G-III Apparel Stock: Positive Q1 Margin Surprise, Growth Aids Deals AWWG (NASDAQ:GIII)
G-III clothing group (NASDAQ:GIIThe company announced its first-quarter earnings on June 6y From June. Although the stock initially reacted positively in pre-market trading as the company reported strong profitability, during market hours, the stock fell to… Severe fall.
I previously published an article about the stock on the 25thy January titled “G-III Apparel: Searching for Better Cash Flow.” In the article, I noted that G-III Apparel’s long-term growth record appears to be showing signs of slowing down, leading the stock to start at a Hold rating. In the article, I looked for better future cash flows from the company, as slower growth would result in less capital being tied up. Given the negative reaction to the stock’s Q1 results, the stock has now returned -13% following my article compared to the S&P 500’s return of 9%.

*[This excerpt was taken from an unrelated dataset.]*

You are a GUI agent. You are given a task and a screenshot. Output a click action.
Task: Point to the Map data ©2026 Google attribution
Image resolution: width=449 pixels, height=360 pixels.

Financial report for the first quarter
G-III Apparel announced the company’s first-quarter earnings on June 6y June before the market opens. Revenue grew 0.5% year-over-year to $609.7 million, $6.7 million below Wall Street analysts’ estimates. Adjusted EPS came in stronger than expected at $0.12, beating estimates by $0.15 even though it missed prior-year Q1 EPS by $0.01. Compared to previously provided forecasts for the quarter, sales were lost by $5.3 million and EPS came in $0.17 above the midpoint of the given forecast range.
The company also slightly changed its fiscal year 2025 outlook and issued a forecast for the fiscal second quarter. G-III Apparel previously expected revenue of about $3.2 billion and adjusted net income of $167 million to $172 million, but has now revised profitability slightly to a range of $170 million to $175 million. For the second quarter, revenues are expected to decline by -1.5% to $650 million and average EPS will decline by $0.12 year-over-year.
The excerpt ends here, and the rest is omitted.